181920 is the debut greatest hits album by Japanese singer Namie Amuro. Avex Trax released it in Japan on January 28, 1998, and it was later available in a variety of formats throughout Asia. The album contains Amuro's single releases from her debut studio album Dance Tracks Vol. 1 (1995) to her third album Concentration 20 (1997), as well as three tracks from her time with Toshiba-EMI. The album also included a new song called "Dreaming I Was Dreaming," which served as the only single from the album.

Music critics gave the album 181920 favorable reviews, praising its overall sound but finding the material insufficient. The Japan Gold Disc Awards also recognised the album as Pop Album of the Year that same year. Commercially, the album was a huge success in Japan, reaching number one on the Oricon Albums Chart and being certified double million by the Recording Industry Association of Japan (RIAJ) for sales of more than two million copies. After the album's campaign concluded, Amuro took a brief hiatus for maternity reasons.

==Content and material==
181920 is Amuro's debut greatest hits album as a solo artist. (Note: Original Tracks Vol. 1 (1996) was a compilation album by Japanese girl group Super Monkey's, which included Amuro, though some markets and the album artwork billed as Namie Amuro with the Super Monkeys.) The album contains Amuro's single releases from her debut studio album, Dance Tracks Vol. 1 (1995), to her third album, Concentration 20 (1997). The album also features three songs from her time with Toshiba-EMI: "Try Me (Watashi o Shinjite)", "Taiyou no Season", and "Stop the Music". These three songs were recorded with the Japanese girl group Super Monkeys and released on the compilation Original Tracks Vol. 1 (1996). However, each song was completely reworked and recorded specifically for Amuro on Dance Tracks Vol. 1.

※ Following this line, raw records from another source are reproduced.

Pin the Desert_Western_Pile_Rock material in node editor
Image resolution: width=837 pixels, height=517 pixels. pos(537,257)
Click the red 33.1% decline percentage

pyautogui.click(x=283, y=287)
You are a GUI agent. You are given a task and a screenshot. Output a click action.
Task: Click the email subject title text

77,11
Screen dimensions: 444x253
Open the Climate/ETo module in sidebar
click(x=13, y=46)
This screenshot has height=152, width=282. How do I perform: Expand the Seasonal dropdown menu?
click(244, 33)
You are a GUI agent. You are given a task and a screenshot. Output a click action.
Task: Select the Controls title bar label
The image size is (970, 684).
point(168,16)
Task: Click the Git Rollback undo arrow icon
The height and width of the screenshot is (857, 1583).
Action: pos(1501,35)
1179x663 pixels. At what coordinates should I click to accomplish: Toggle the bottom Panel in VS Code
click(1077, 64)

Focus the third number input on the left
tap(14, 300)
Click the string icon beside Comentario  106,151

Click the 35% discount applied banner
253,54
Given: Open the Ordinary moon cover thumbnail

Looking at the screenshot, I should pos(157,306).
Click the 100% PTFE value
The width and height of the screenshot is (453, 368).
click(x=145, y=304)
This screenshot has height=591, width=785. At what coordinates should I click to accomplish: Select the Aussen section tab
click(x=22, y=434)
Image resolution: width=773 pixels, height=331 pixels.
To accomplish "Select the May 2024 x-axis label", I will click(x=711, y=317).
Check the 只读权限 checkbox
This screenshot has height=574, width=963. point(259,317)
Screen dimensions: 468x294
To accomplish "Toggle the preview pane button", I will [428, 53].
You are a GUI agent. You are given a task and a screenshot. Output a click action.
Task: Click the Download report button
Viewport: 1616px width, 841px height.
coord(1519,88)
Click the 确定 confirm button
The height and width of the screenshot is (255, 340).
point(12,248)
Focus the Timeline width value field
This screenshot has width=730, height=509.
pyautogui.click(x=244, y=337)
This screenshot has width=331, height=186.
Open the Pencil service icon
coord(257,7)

181920 features 12 tracks, including "high-energy electro-pop songs" and two ballads, "Can You Celebrate?" and "Dreaming I Was Dreaming," the latter being a new track for the album. Stylistically, the album focuses on various dance-oriented sounds, including eurobeat ("Try Me (Watashi o Shinjite)", "Chase the Chance"), standard dance-pop ("Body Feels Exit", "You're My Sunshine", "How to Be a Girl", "Stop the Music"), and ballad-inspired tracks ("Sweet 19 Blues", "Can You Celebrate?", "Dreaming I Was Dreaming").

==Release and promotion==
Avex Trax first released 181920 in Japan on January 28, 1998, and later distributed in Hong Kong and Taiwan the same year. On July 1, a VHS and laserdisc format titled 181920 Films (1998) was released, containing most of the music videos from the album. The standard album was re-issued in Taiwan on September 29. In 2004, the album was re-released in all three territories, with a DVD album format and additional DVD disc that contained the music videos from 181920 Films. In 2012, the original format was re-issued to commemorate Amuro's 20th career anniversary in the entertainment business.

"Dreaming I Was Dreaming" is the album's only single. It was released a year earlier, on November 27, 1997, as a mini CD, and served as the commercial theme for Ginza Jewellery in Japan. It features a sample of T. Rex's "Liquid Generation" song. Commercially, it was a success in Japan, reaching number one on the Oricon Singles Chart and received double platinum certification from the Recording Industry Association of Japan (RIAJ) for shipments of over 800,000 units.

==Reception==

Music critics complimented 181920. Ted Mills of AllMusic gave the album three and a half stars. Mills questioned the timing of its release, believing it was "premature to have a singles collection out so soon" and unusual given that it coincided with the rise of other Japanese singers, particularly Ayumi Hamasaki. Nonetheless, Mills stated that the material was "superior," but that it was a "short summation of the sound that changed J-Pop, circa 1996." In addition, the album won Pop Album of the Year at the Japan Gold Disc Awards in 1998.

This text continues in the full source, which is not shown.